Date: 2014-11-12
Type of information: Initiation of the trial
phase: 2b
Announcement: initiation of the trial
Company: CSL (Australia)
Product: CSL112
Action
mechanism: CSL112 is a novel formulation of apolipoprotein A-I (apoA-I), the primary functional component of high-density lipoprotein (HDL). It is purified from human plasma and reconstituted to form HDL particles suitable for intravenous infusion. Studies have shown that the infusion of CSL112 rapidly elevates markers of reverse cholesterol transport, a process by which cholesterol is removed from arteries and transported to the liver for clearance. CSL112 may offer a novel option for rapidly stabilizing atherosclerotic lesions and is being studied for reduction in the risk of early atherothrombotic events in acute myocardial infarction patients.
Disease: coronary heart disease
Therapeutic area: Cardiovascular diseases
Country:
Trial
details: AEGIS-I is a Phase 2b, global, randomized, placebo-controlled, dose-ranging study investigating the safety and tolerability of multiple dose administration of CSL112 in 1,200 patients who experienced an acute myocardial infarction or heart attack.
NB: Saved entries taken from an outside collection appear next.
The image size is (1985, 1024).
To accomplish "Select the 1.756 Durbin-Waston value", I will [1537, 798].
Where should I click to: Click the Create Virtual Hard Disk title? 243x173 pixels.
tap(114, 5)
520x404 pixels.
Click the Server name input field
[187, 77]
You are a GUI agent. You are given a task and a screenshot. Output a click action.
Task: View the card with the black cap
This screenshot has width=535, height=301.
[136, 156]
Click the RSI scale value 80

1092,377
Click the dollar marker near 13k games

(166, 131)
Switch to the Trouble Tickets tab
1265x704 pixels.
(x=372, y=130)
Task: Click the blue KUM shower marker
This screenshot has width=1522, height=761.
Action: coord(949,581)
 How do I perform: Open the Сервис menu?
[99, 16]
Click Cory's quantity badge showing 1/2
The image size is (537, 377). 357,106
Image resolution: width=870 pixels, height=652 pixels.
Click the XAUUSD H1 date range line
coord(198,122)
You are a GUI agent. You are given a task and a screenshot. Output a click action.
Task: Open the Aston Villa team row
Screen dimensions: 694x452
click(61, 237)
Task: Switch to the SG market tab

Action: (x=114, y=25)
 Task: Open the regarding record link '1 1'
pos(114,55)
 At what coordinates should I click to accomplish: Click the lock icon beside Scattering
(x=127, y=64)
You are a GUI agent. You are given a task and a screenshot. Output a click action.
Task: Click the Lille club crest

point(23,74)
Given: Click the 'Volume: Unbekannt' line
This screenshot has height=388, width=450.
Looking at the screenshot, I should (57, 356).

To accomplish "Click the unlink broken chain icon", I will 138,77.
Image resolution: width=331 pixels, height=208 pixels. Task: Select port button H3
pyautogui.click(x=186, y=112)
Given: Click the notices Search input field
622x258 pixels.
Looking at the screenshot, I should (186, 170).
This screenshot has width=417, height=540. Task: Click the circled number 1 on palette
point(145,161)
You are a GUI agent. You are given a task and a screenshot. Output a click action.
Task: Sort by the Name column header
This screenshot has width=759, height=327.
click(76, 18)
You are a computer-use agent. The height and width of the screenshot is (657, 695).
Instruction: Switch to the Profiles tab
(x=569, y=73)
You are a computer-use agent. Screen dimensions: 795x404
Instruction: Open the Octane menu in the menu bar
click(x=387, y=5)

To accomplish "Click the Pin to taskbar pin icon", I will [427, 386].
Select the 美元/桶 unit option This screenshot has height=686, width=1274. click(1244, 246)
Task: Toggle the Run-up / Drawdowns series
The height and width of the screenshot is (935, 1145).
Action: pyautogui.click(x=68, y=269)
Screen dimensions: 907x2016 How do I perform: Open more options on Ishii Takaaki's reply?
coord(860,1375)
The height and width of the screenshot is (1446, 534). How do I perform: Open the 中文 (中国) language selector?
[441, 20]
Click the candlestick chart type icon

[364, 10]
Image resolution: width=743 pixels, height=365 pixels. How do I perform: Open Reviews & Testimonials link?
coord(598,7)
Secondary outcome measures include time-to-first occurrence of a major adverse cardiovascular event (MACE) defined as cardiovascular death, myocardial infarction (MI), ischemic stroke and hospitalization for unstable angina. Results of the study are expected in 2016.i
Latest
news: * On November 12, 2014, CSL announced the launch of AEGIS-I, a Phase 2b clinical study of CSL112, a novel formulation of apolipoprotein A-I (apoA-I). Administered as a short series of weekly infusions, CSL112 is designed to rapidly remove cholesterol from the arteries and stabilize lesions at risk of rupture. This represents a new approach to reduce the high incidence of early recurrent cardiovascular events in the days and weeks following a heart attack. AEGIS-I will also allow CSL to select the dose to take into the phase 3 outcomes trial where the company will test the hypothesis that rapid removal of cholesterol with CSL112 will stabilize plaque and thereby reduce the incidence of early recurrent cardiovascular events.